The first tax expatriation rules were enacted in 1966. The rules were created because Congress instituted a flat 30% tax on U.S.-sourced investment income for nonresident alien individuals. At the time, the top graduated rate for individuals was 70%. Congress was concerned that high income individuals would move abroad and renounce their U.S. citizenship so that they could be taxed at a flat 30% rate on their U.S. investment income.
The special expatriation rules required that the individual file U.S. tax returns for 10 years after expatriating, and the individual was subject to an “alternative tax regime.” To be subject to the special rules, the individual had to have expatriated for tax avoidance purposes.
In 1996, Congress created a presumption that the expatriation was for tax avoidance purposes if certain objective criteria were met (a net worth test and an average tax liability test). Also in 1996, Congress expanded the expatriation rules to long-term green card holders, and required that the IRS publish the names of the expatriates in the Federal Register.

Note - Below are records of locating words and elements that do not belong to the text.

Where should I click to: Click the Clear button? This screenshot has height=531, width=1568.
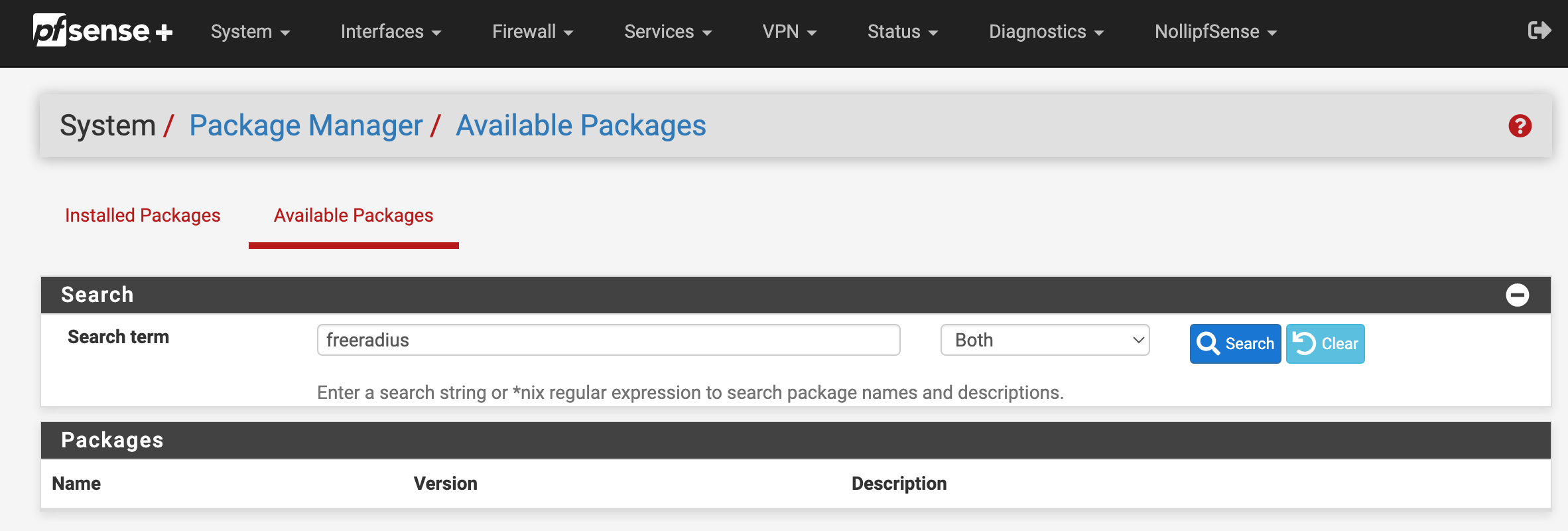click(1325, 344)
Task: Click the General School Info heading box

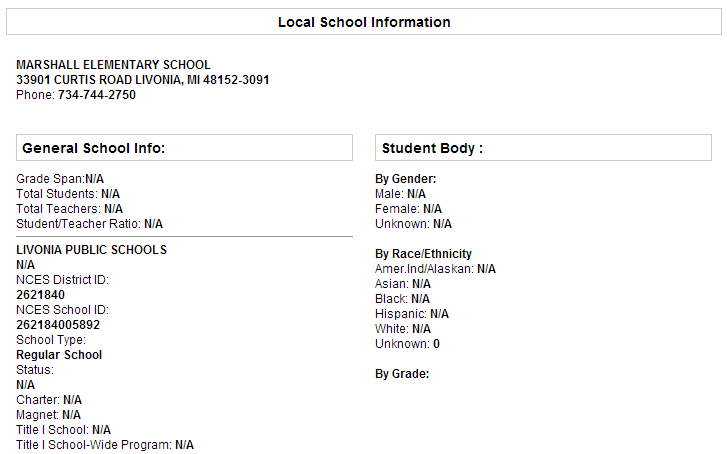Action: (x=185, y=148)
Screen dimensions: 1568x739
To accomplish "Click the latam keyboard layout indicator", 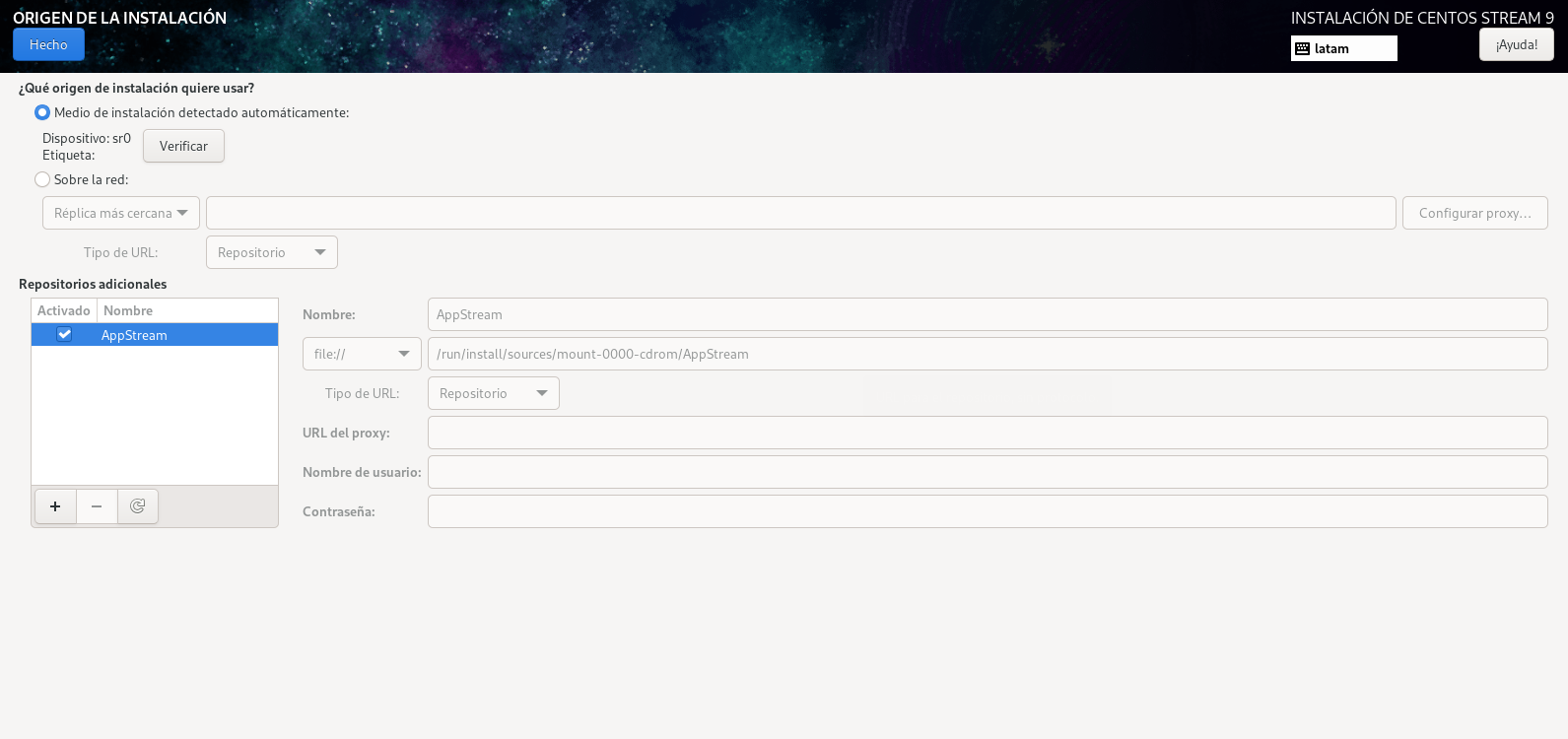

In 2004, Congress eliminated the tax purpose presumption and eliminated the tax purpose test altogether. Instead, the special expatriation rules applied only if one or more of three objective criteria were met (a net worth test, an average tax liability test, or a failure to certify [tax compliance] test).
In 2008, Congress eliminated the 10 year tax return filing requirement and instituted in its place an “exit” tax. Under the exit tax, if the individual meets any of the objective criteria, he or she is deemed to have sold their worldwide assets for fair market value on the day prior to expatriating.
Also in 2008, Congress added special gift and estate taxes for gifts or inheritances received by U.S. persons from covered expatriates. Normally, gift and estate taxes are imposed on the person making the transfer and not on the recipient. However, under these special expatriate gift and estate rules, the recipient of the gift or inheritance is obligated to pay the tax.
These exit tax rules continue to be in place today. The first $744,000 of the deemed gain is exempt from tax. This amount is adjusted for inflation each year. In addition, special rules apply to deferred compensation, deferred tax accounts, and nongrantor trusts.